3. We do exclude master’s degrees and above but for good reason. The intention of our report is to meet the needs of the majority of prospective students researching college choice. Because only 11% of those aged 25 and older hold a master’s degree, according to US Census data, the majority of prospective students will only complete a bachelor’s degree. We sought to offer the best comparison of post-grad outcomes for that population. If someone wants to use the data for another purpose, we’d need to create a unique, specific dataset for that purpose, which we’re more than happy to do.

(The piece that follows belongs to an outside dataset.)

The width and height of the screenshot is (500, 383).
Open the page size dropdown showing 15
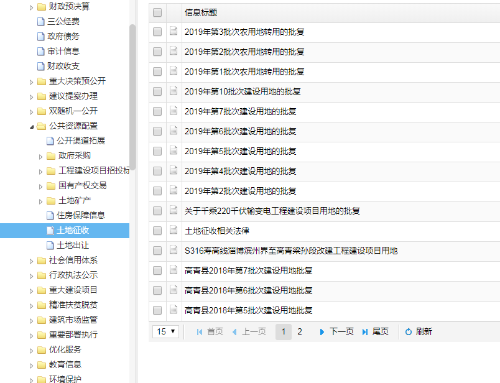[x=166, y=332]
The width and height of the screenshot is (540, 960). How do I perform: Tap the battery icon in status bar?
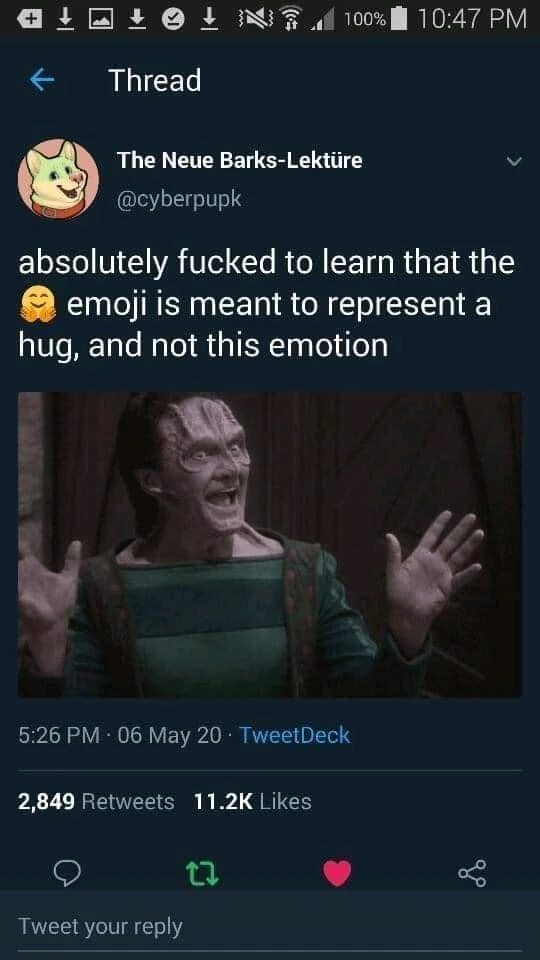pos(399,18)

As the post notes, this is absolutely the standard, logical (read ‘with good reason’) practice with this sort of thing, but that does not make it unproblematic. The 11% figure you cite for advanced degrees is roughly correct for the entire U.S. population, but remember, by the nature of these rankings we are interested only in a subset of the population: college graduates. It was big news a year back that BA or higher attainment in the 25+ group topped 30% for the first time in 2012, that means that while only 11% of the population hold an advanced degree 37% of the intended sample population (11 ÷ 30) hold one. That number can also be derived independently using data here. That % is growing quickly (and, as such, is higher if you look at the younger half of the workforce from which most of the Payscale data is derived), and that 37% is not evenly distributed across all institutions. In fact, many of the colleges most highly valued by consumers (at least in part) for their graduates’ eventual potential earnings send a disproportionate number of their alums into graduate programs. The original post has been updated to clarify this point. Unfortunately, as I note, while institutions can track this information using a tedious National Student Clearinghouse workaround, there is no good public way to track graduate degrees at the national level across institutions except for PhD’s, so let’s use those as an example:
Looking at Grinnell again, data derived from the NSF Webcaspar system (which tracks about 92% of all PhDs) indicates that 15% of Grinnell alums get PhDs.- that’s excluding M.A.’s, M.D’s, J.D.s- any other non-PhD graduate or professional degree. Nationally, only 2% of all individuals and ~5% of college grads get doctorates of any kind (so including M.D., J.D., Ed.D, etc- most estimate 2% is closer to the average PhD’s specifically for college grads), so Grinnell alums have between 3-7 times the average, even among only B.A. grads. Overall, we know that nationally another ~31% will get a non-doctorate advanced degree (law school, M.A.’s, and med school, and a dozen other potential programs). Even if Grinnell’ s comparative rate of attainment for these other degrees is even much less than its PhD rate- let’s say they only get them at 2 times the national rate for B.A. grads- you’re now talking about three quarters of the alumni base, and that might even be a conservative estimate. But we don’t and can’t know for sure because… we don’t have a good federal tracking system, which is of course the real point of the article. Ideally, one of the contextual pieces you would want for this sort of data would include % of alums earning advanced degrees (perhaps broken down in some way) by institution- again, you can’t access that information, but you could include % getting PhDs (using the source I cite) and the % with advanced degrees in your database. You could then disaggregate salaries along those lines for institutions with more than a certain number of cases; alternately, you could exclude schools (largely small schools and highly selective schools) above a certain threshold; you could even compare the PhD rate to your own internal distribution to check for bias. Your own data will still be highly subject to self-report bias along other lines, and it would be difficult if not impossible to provide rankings in this way, although I could imagine a more useful comparison system that used this data. Alternately, you could do some sort of rankings focused on schools with an explicit mission (which some have) of sending graduates directly into the workforce without any additional advanced training (and which have data to suggest that’s what happens as practice as well), but of course that loses some of the cultural wow-factor.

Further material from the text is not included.